What you return should be exactly the lines from the one containing "View message history" down to the final line of the listing, with nothing else.

* _DATA TO EXAMINE_
>>>>

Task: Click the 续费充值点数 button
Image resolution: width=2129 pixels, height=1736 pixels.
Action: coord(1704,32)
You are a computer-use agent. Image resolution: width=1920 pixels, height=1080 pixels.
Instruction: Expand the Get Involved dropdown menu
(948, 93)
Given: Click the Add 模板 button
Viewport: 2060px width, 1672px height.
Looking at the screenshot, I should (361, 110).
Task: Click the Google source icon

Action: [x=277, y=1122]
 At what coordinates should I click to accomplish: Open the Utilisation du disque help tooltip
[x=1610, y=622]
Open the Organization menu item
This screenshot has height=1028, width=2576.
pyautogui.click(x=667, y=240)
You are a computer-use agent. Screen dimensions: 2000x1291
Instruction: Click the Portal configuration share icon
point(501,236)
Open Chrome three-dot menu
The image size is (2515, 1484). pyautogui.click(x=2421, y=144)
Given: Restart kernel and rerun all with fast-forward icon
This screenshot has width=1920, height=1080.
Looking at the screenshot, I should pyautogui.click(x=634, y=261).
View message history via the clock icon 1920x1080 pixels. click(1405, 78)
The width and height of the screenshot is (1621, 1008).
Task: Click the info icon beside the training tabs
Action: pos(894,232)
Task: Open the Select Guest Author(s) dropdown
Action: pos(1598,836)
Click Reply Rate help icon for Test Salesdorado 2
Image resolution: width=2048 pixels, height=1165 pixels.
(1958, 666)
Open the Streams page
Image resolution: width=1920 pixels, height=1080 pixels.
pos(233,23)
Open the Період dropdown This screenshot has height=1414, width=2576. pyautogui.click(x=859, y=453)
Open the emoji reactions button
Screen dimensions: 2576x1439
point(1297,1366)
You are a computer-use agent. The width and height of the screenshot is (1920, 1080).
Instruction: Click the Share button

<<<<

* _ANSWER BELOW_
View message history via the clock icon 1920x1080 pixels. click(1405, 78)
The width and height of the screenshot is (1621, 1008).
Task: Click the info icon beside the training tabs
Action: pos(894,232)
Task: Open the Select Guest Author(s) dropdown
Action: pos(1598,836)
Click Reply Rate help icon for Test Salesdorado 2
Image resolution: width=2048 pixels, height=1165 pixels.
(1958, 666)
Open the Streams page
Image resolution: width=1920 pixels, height=1080 pixels.
pos(233,23)
Open the Період dropdown This screenshot has height=1414, width=2576. pyautogui.click(x=859, y=453)
Open the emoji reactions button
Screen dimensions: 2576x1439
point(1297,1366)
You are a computer-use agent. The width and height of the screenshot is (1920, 1080).
Instruction: Click the Share button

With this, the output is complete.